Quoted text:
-- start --

Morocco Brought Me Colour: Maroon

This is a maroon crushed-velvet qandrissi, the same shape as the orange one shown under "Morocco Brought Me Colour: Orange". Both photos are from the same day, an Oxford May Morning. Or at least, the first one is May Morning. The second is May Afternoon, when I and the photographer were riding on the model railway in Cutteslowe Park. I'm also wearing the turquoise shirt. My tailor made the trousers to my request, so like some of my others, they're full-length.

Turquoise Moroccan shirt and maroon velvet Moroccan qandrissi (worn during May Morning in Broad Street, Oxford)
[Photo: Nasir Hamid]

Turquoise Moroccan shirt and maroon velvet Moroccan qandrissi (worn at Cutteslowe Park Miniature Railway, Oxford) [Photo: SeongMo]

You Can Carry It Off

It's interesting to see how others react to vivid colours. One day, I was in the café. A business-suited woman came in and sat down. We started chatting. She was an optometrist from Sheffield, here for a day on a conference. She told me, "I love those trousers." They were the purple full-length harem pants made for me by my tailor in Tangier. I replied, "I could get a pair made for you." She said, "You can carry them off; I couldn't."

-- end --

Collected data:
-- start --

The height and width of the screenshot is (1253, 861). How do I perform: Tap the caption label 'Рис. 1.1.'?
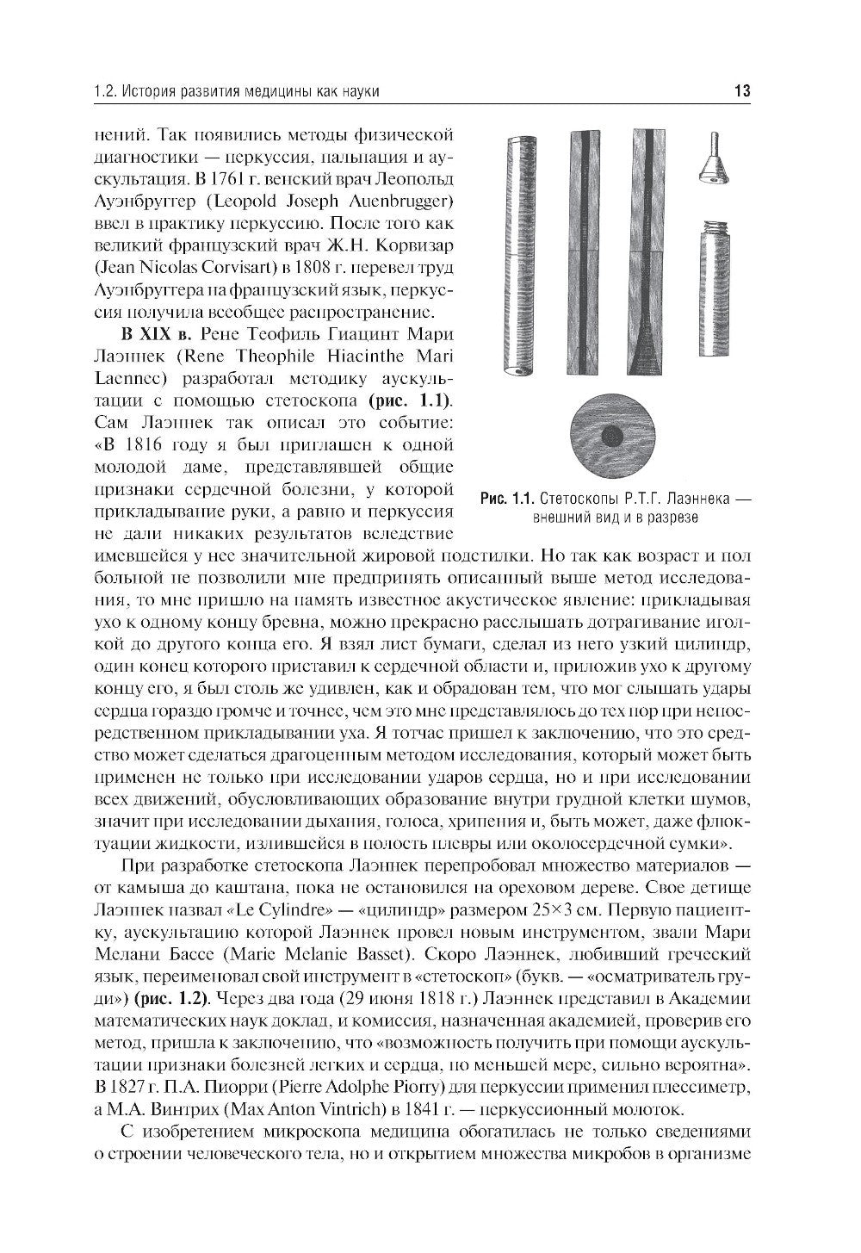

-- end --

Stated exercise: From the Moroccan clothing text above, write out the passage that begins with the words containing "Morocco Brought Me Colour: Maroon" and ends with "Broad Street, Oxford)", copying it word for word.

Written answer:
Morocco Brought Me Colour: Maroon

This is a maroon crushed-velvet qandrissi, the same shape as the orange one shown under "Morocco Brought Me Colour: Orange". Both photos are from the same day, an Oxford May Morning. Or at least, the first one is May Morning. The second is May Afternoon, when I and the photographer were riding on the model railway in Cutteslowe Park. I'm also wearing the turquoise shirt. My tailor made the trousers to my request, so like some of my others, they're full-length.

Turquoise Moroccan shirt and maroon velvet Moroccan qandrissi (worn during May Morning in Broad Street, Oxford)